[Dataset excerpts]
___
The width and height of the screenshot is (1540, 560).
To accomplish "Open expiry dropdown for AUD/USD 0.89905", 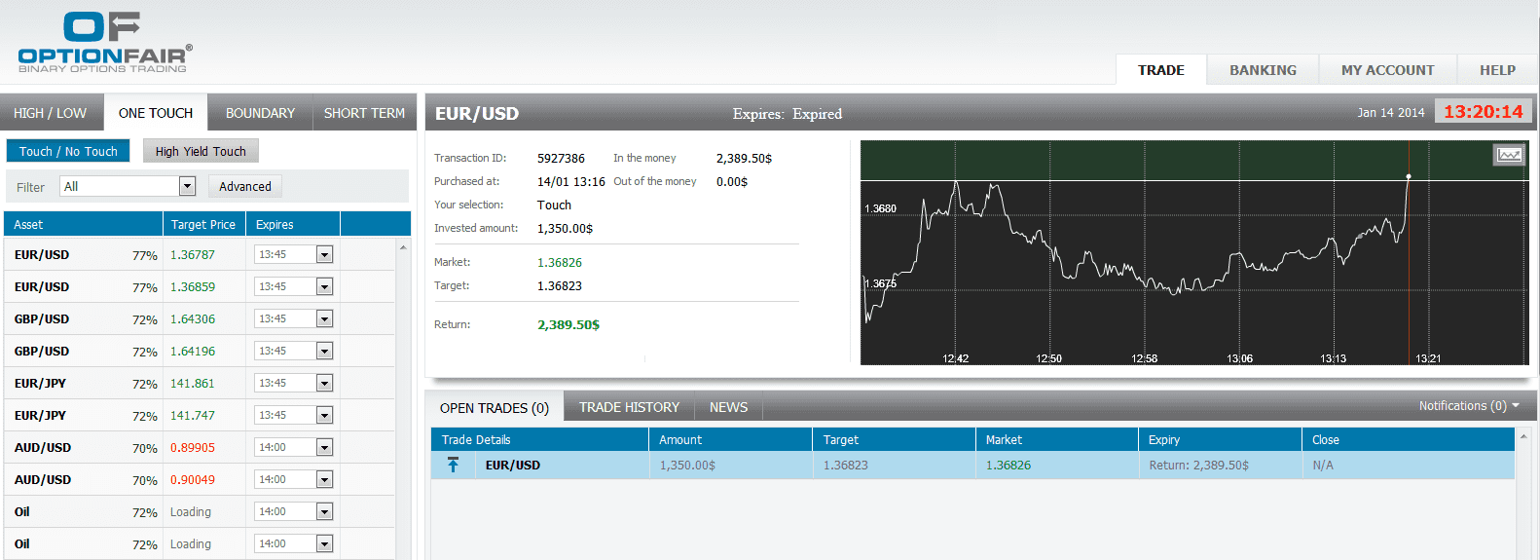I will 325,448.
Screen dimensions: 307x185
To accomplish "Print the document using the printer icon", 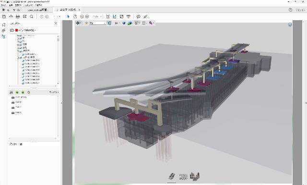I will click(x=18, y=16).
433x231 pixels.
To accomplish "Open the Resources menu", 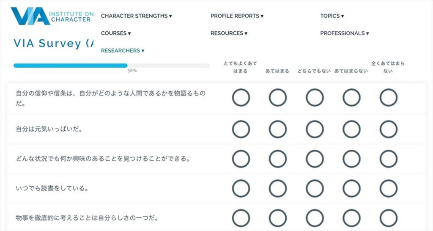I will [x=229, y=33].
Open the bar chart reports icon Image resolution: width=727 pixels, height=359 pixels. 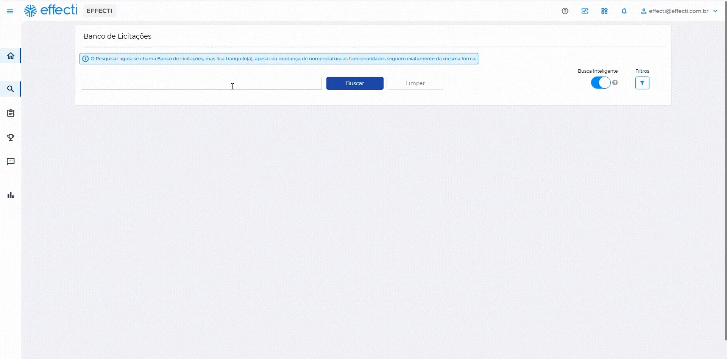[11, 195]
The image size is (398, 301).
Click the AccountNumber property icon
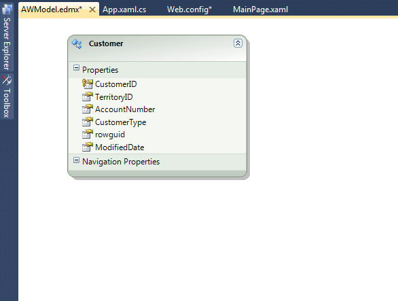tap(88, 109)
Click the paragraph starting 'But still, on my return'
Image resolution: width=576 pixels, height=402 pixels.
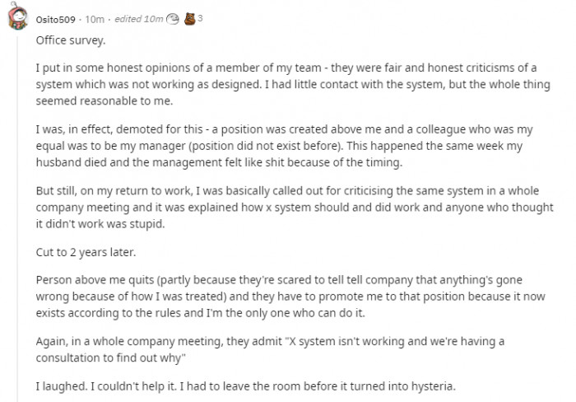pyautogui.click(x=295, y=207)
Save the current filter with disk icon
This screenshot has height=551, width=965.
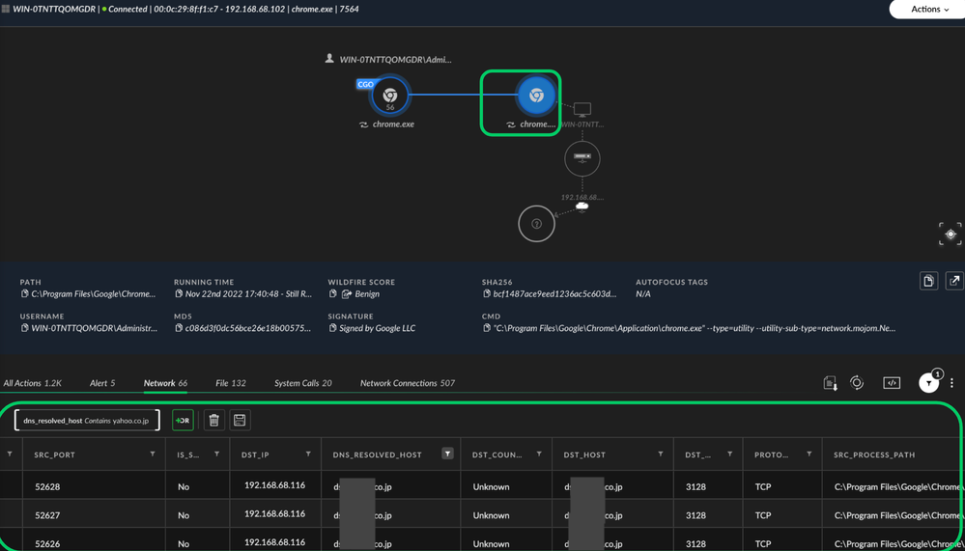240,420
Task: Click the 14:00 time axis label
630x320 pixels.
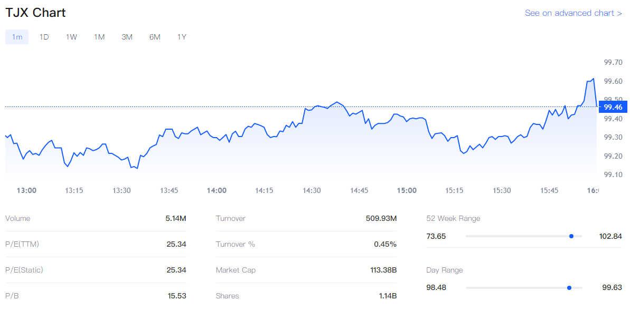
___
== Instructions for the task ==
Both the line containing "Task: Click the 14:00 time axis label" and the last line of the records above belong in the exact copy, along with every line between them; pictures do not.

== Exercise answer ==
Task: Click the 14:00 time axis label
630x320 pixels.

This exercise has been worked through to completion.